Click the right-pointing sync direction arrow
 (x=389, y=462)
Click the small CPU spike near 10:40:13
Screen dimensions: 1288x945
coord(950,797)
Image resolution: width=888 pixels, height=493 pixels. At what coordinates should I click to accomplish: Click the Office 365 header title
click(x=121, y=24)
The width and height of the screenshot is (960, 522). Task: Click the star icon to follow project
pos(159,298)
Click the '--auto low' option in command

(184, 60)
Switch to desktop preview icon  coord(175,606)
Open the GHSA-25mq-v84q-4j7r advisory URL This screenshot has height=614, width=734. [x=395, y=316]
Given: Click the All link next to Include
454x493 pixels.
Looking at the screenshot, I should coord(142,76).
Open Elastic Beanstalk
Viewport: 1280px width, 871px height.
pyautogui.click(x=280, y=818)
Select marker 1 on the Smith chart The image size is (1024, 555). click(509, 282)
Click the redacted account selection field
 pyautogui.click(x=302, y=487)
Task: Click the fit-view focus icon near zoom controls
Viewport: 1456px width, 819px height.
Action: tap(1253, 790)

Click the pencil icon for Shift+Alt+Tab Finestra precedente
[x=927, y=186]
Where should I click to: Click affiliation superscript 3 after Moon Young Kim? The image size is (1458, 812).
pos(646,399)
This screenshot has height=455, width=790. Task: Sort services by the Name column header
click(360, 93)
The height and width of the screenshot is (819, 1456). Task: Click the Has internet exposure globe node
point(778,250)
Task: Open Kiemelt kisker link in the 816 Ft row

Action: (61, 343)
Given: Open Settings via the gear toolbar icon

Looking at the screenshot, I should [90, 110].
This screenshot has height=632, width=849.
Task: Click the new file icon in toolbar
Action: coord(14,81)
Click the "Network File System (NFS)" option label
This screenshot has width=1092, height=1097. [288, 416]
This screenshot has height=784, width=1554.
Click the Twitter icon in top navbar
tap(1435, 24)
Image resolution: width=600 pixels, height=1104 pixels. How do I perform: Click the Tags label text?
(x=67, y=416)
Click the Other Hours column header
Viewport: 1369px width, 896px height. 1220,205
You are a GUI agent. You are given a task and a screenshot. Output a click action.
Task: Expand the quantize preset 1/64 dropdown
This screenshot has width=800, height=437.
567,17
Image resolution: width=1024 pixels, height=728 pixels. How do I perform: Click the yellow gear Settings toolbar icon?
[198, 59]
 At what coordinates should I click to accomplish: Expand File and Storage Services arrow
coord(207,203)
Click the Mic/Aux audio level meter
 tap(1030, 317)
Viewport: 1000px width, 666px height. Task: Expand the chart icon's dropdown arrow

═══

Task brief: Rewrite the records from the line with "This screenshot has height=455, width=790." up to and including the line with "(x=67, y=416)", switching "Twitter" to "LinkedIn" and leaving everything else unchanged.

Task solution:
This screenshot has height=455, width=790. Task: Sort services by the Name column header
click(360, 93)
The height and width of the screenshot is (819, 1456). Task: Click the Has internet exposure globe node
point(778,250)
Task: Open Kiemelt kisker link in the 816 Ft row

Action: (61, 343)
Given: Open Settings via the gear toolbar icon

Looking at the screenshot, I should [90, 110].
This screenshot has height=632, width=849.
Task: Click the new file icon in toolbar
Action: coord(14,81)
Click the "Network File System (NFS)" option label
This screenshot has width=1092, height=1097. [288, 416]
This screenshot has height=784, width=1554.
Click the LinkedIn icon in top navbar
tap(1435, 24)
Image resolution: width=600 pixels, height=1104 pixels. How do I perform: Click the Tags label text?
(x=67, y=416)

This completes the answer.